Europe didn't seem to mind that the Bank of England opted
against a second cut in as many months and, with Wall Street
futures markets pointing to another round of record highs
shortly, the first Fed cut in four years was clearly uplifting.
The cut, and the prospect of more before the end of the
year, pushed MSCI's 47-country world stocks index
close to a record high too while Europe's main
bourses were all more than 1% stronger.
In currency markets, the dollar had largely overcome
its initial post-Fed dip. Gold was up while oil
and the industrial metals complex were stronger on the
view that lower rates equals stronger demand.
"The Fed delivered a very dovish rate cut. This bodes well
for risk assets," Brown Brothers Harriman Senior Markets
Strategist Elias Haddad said.
The U.S. central bank lowered its benchmark policy rate by
50 basis points to 4.75%-5%. It also dramatically cut the median
'dot plot' profile on where its rate setters expect rates to be
in future, though Fed chief Jerome Powell emphasized prudence.
"I do not think that anyone should look at this and say, oh,
this is the new pace," Powell told reporters after the half
point cut was announced.
"We're recalibrating policy down over time to a more neutral
level.

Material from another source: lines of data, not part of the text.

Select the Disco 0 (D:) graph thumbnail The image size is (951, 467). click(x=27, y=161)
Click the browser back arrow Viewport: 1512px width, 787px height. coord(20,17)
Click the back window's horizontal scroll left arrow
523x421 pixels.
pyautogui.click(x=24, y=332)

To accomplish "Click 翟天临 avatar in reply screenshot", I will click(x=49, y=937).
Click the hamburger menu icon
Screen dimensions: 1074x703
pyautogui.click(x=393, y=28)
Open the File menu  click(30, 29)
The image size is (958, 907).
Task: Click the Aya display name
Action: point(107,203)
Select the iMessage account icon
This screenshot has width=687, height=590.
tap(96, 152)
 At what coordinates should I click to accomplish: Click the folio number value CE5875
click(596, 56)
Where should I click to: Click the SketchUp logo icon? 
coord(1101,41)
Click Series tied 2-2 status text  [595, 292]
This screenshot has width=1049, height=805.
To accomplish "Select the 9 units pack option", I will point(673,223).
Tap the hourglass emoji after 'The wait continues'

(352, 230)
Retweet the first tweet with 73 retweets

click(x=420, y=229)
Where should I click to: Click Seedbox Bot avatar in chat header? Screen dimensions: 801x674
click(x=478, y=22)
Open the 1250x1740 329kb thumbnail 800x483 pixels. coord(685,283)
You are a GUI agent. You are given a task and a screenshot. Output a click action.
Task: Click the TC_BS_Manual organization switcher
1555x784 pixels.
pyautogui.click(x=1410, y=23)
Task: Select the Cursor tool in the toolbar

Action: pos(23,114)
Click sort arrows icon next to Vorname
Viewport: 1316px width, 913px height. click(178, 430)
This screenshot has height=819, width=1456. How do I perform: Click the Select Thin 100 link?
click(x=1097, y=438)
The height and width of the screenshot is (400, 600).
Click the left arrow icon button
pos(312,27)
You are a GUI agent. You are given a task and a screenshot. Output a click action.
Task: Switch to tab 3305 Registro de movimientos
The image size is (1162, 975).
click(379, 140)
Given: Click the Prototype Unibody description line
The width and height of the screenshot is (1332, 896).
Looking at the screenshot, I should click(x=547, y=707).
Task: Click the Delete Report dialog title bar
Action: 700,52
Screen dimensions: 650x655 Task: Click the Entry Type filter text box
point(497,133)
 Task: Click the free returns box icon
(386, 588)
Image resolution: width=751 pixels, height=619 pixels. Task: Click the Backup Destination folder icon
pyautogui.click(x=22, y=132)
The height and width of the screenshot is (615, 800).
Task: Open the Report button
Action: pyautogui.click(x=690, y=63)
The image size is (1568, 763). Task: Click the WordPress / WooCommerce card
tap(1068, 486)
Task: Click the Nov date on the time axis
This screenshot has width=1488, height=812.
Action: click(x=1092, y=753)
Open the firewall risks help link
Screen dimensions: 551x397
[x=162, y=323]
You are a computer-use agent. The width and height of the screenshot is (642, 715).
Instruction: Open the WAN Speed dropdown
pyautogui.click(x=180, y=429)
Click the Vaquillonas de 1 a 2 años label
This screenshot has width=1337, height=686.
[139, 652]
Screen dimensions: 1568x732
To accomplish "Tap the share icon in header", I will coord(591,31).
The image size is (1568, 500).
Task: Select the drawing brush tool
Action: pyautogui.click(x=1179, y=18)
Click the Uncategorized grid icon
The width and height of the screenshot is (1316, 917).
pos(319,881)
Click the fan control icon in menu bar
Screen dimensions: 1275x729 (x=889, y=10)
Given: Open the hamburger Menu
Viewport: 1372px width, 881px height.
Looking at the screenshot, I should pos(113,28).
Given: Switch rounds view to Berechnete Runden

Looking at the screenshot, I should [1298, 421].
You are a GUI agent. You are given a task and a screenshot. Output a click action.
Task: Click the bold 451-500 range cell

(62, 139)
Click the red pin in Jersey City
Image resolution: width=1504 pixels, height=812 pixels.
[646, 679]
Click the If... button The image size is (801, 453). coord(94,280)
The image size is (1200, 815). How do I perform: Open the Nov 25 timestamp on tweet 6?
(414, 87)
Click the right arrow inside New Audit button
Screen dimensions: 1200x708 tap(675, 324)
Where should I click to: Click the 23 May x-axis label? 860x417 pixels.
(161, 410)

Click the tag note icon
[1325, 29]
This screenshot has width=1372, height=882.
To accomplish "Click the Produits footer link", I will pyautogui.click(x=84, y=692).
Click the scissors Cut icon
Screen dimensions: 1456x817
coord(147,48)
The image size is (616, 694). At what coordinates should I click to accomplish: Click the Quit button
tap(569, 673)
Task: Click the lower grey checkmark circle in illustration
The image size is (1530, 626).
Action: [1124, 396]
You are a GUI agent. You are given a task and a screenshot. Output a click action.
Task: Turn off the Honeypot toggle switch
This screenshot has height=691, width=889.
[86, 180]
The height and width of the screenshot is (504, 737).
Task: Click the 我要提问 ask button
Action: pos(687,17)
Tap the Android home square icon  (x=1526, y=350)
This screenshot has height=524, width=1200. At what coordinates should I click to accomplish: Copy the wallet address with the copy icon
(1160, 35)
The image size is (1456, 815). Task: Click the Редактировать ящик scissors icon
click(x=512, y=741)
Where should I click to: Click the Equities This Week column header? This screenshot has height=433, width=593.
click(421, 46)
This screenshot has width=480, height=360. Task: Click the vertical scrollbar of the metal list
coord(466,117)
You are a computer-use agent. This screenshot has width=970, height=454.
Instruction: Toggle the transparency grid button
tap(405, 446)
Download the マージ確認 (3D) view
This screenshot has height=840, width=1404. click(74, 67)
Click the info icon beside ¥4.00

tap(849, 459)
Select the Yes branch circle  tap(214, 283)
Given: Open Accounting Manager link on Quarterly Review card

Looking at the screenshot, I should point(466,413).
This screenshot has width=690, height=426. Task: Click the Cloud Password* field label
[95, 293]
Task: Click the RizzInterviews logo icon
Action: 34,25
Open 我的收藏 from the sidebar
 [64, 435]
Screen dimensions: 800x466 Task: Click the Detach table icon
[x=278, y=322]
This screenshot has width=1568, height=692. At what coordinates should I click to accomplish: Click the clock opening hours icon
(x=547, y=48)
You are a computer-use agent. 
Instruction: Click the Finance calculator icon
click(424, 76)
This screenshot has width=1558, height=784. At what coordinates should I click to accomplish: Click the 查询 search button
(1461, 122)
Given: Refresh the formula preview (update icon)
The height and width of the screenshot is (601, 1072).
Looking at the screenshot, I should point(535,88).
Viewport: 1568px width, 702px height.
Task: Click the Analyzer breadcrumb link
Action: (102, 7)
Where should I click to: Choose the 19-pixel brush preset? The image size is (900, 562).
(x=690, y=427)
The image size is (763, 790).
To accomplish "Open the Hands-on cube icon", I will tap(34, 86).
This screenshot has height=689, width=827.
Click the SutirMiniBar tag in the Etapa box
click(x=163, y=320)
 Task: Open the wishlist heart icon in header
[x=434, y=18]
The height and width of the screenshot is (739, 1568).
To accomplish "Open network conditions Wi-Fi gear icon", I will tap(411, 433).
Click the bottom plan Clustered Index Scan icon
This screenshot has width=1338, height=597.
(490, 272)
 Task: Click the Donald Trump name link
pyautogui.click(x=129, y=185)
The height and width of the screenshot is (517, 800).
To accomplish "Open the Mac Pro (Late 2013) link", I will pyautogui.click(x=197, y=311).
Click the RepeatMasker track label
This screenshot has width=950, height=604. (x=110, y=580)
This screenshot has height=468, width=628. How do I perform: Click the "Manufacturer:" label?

And we're moving at the pace that we think is
appropriate, given developments in the economy."
In Europe, the dollar was off recent lows hit against the
euro, at $1.1157 and up 0.5% on the yen at 142.96 yen,
after climbing as high as 143.95. It couldn't fend off
high-flying sterling though, which was at its highest since
early 2022 and buying $1.33.
As well as keeping rates steady, BoE policymakers voted to
run down its QE-era stock of British government bonds by another
100 billion pounds over the coming 12 months.
Bond markets were recalibrating too after their recent busy
spell. Ten-year Treasury yields were just under 3.7%
compared with 4.7% back in April, while Europe's benchmark - the
10-year German Bund - was at 2.2%, a 1-1/2 week
high.
CUT OR COVER
It wasn't just all about the Fed and BoE. Norway's central
bank held its rates at a 16-year high but it signalled it might
cut them next year, while Wednesday saw Brazil, which has been
cutting its rates this year, raise them again.
In Asia overnight, the bulls drove Japan's Nikkei up
2.1% and stock markets in Australia and Indonesia
to record highs.
Expectations that the People's Bank of China will also ease
its policy rate on Friday helped too. Chinese bond yields dipped
again, the yuan hit a 16-month peak of 7.0640 against
the dollar, and Hong Kong's Hang Seng jumped over 2%.
One dampener was South Korea returning from a holiday with
heavy selling in chipmakers, after a downbeat Morgan Stanley
note that halved SK Hynix's ( HXSCF ) target price. SK Hynix ( HXSCF ) shares
tumbled 6% and Samsung fell 1.6%.
No such worries for commodity markets. Oil prices were up
over 1%, with benchmark Brent crude futures climbing
back above $74 a barrel for the first time in over a week and
U.S. crude at $71.50.
Bellwether global industrial metals copper, aluminum
and nickel all rose 1-1.4%.
The Bank of Japan will round out a bonanza week for interest
rate decisions on Friday. It is not expected to do anything this
meeting but, in stark contrast to the broader global trend, it
could line up another rate hike for as soon as October.